4. The display device of claim 1, further comprising a glass cover covering the first body section and the curved section.

5. The display device of claim 1, further comprising a flexible printed circuit board comprising a first part and a second part adjacent to each other, wherein the first part penetrates through the first body section, the curved section, and the second body section, while the second part protrudes from the second body section.

6. The display device of claim 1, wherein the second body section comprises a bonding area, and the drive chip is disposed in the bonding area.

7. The display device of claim 1, further comprising a controller connected with the first body section, the curved section and the second body section, the controller is configured to control turned-on or turned-off of each of the first body section, the curved section and the second body section.
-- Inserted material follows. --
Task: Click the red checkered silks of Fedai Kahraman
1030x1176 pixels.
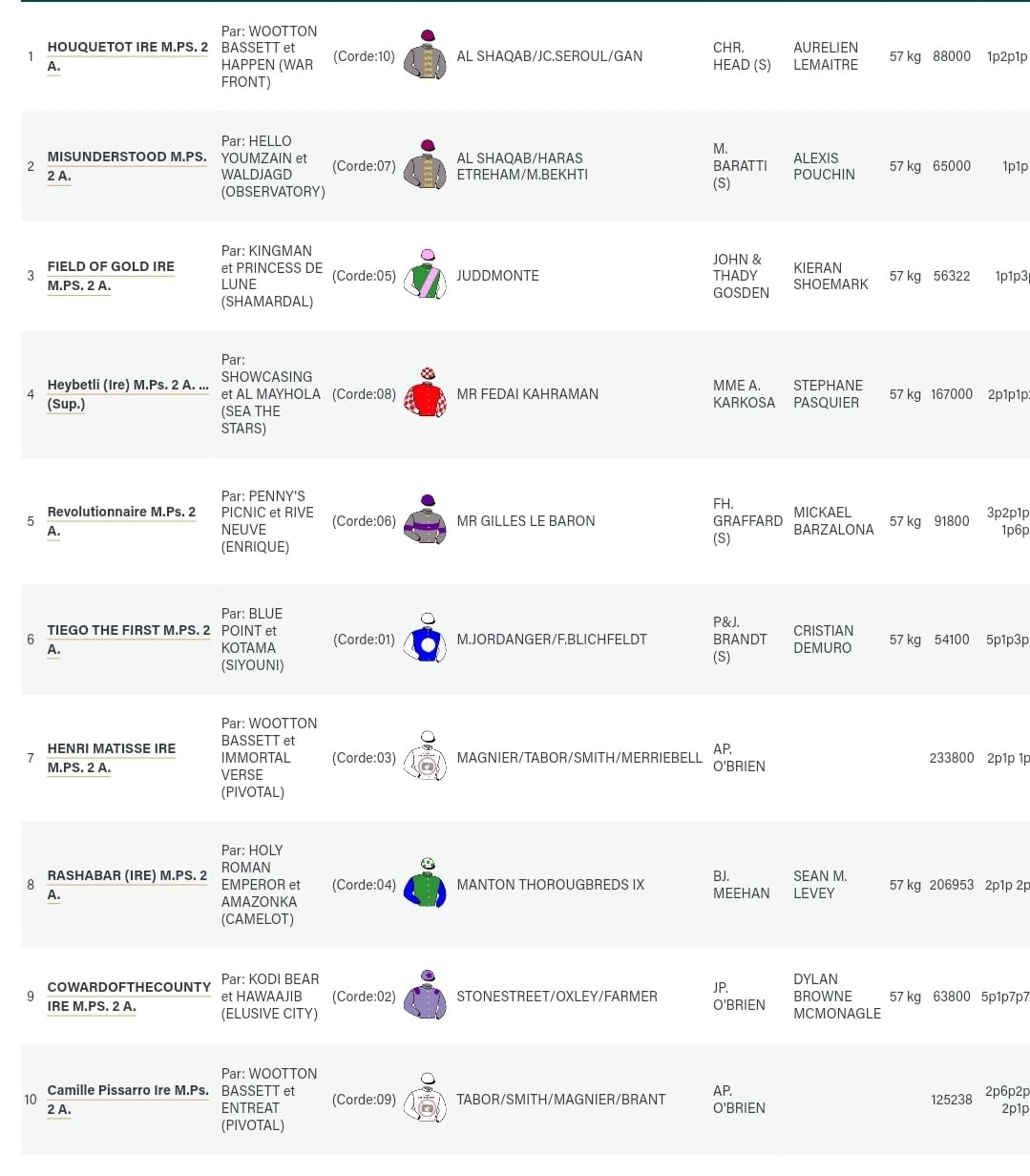Action: pos(425,393)
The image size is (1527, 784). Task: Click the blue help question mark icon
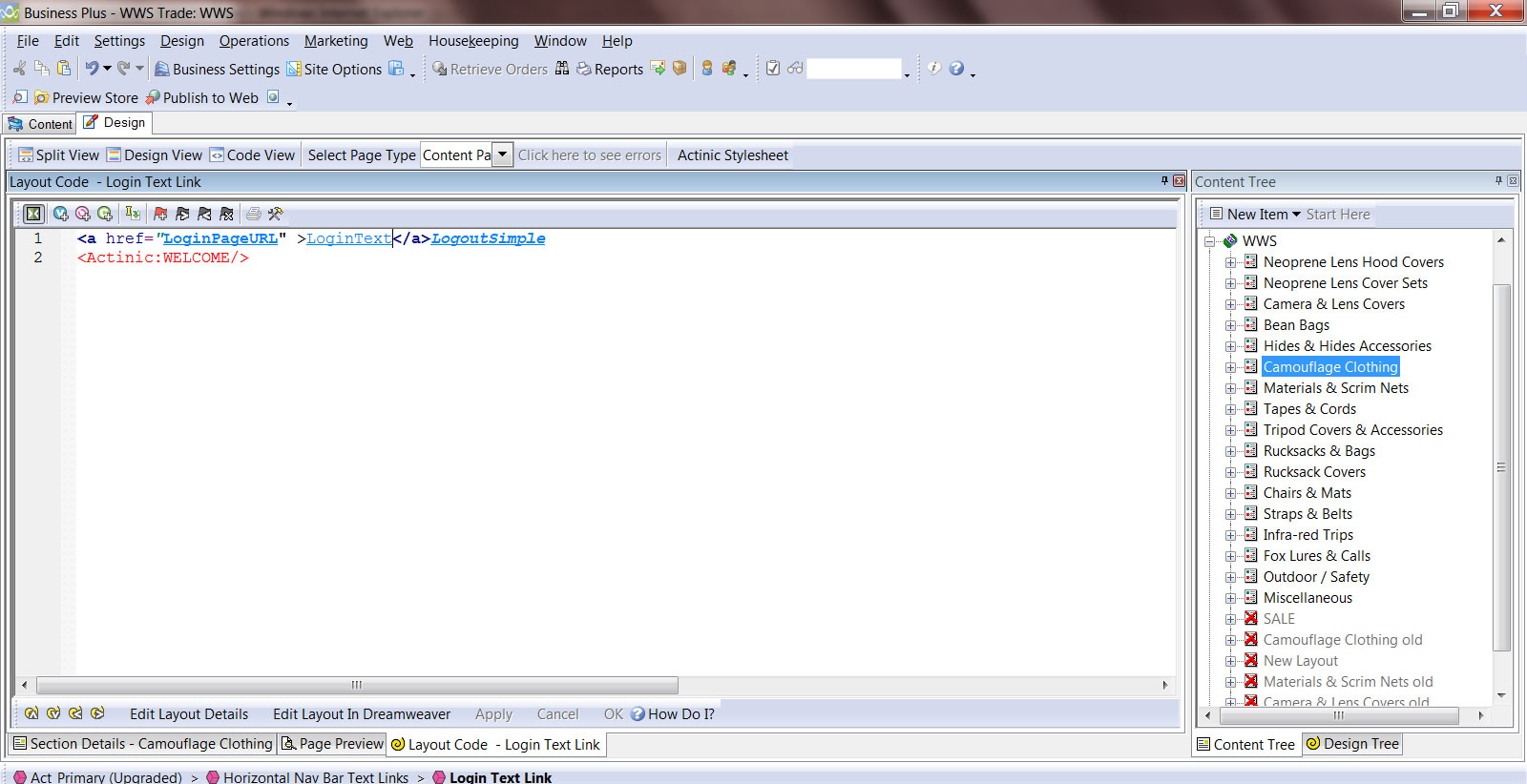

8. An electronic device, comprising:

a housing and a display device, the display device comprising: a flexible organic light-emitting diode (OLED) layer that comprises: a first body section, a section body section, and a curved section disposed between the first body section and the section body section, wherein the first body section is located adjacent to a front side of the display device, the second body section is located far away from the front side of the display device, the first body section and the second body section is respectively connected to two ends of the curved section; and a drive chip on the second body section, the drive chip configured to drive the display device,

wherein the display device is disposed on a front side of the housing.

9. A method for manufacturing a display device, comprising:

providing a flexible OLED layer comprising: a curved section and a first body section and a second body section connected to two ends of the curved section;

placing the first body section adjacent to a front side of the display device, while placing the second body section far away from the front side of the display device; and

providing a drive chip on the second body section.

10. The method of claim 9, wherein the curved section has a curved angle that ranges between 150° and 210°.

11. The method of claim 9, further comprising: providing a glass cover covering the first body section and the curved section.

12. The method of claim 9, further comprising: providing a flexible printed circuit board comprising a first part and a second part adjacent to each other, wherein the first part penetrates through the first body section, the curved section and the second body section, while the second part protrudes from the second body section.

13. The method of claim 9, wherein providing the drive chip on the second body section comprises:

preserving a bonding area on the second body section, and placing the drive chip in the bonding area.

14. The method of claim 9, wherein the curved section and the second body section are set to be turned-off state.